- **Work item**
Every entry, from first to last, is to be written out exactly.

- **Provided entries**
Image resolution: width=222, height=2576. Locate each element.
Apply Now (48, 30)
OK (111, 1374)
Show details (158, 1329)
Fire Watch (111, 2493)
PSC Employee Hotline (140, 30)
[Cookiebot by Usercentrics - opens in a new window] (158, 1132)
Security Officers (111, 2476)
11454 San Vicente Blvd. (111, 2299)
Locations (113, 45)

- **Expected output**
Image resolution: width=222, height=2576. Locate each element.
Apply Now (48, 30)
OK (111, 1374)
Show details (158, 1329)
Fire Watch (111, 2493)
PSC Employee Hotline (140, 30)
[Cookiebot by Usercentrics - opens in a new window] (158, 1132)
Security Officers (111, 2476)
11454 San Vicente Blvd. (111, 2299)
Locations (113, 45)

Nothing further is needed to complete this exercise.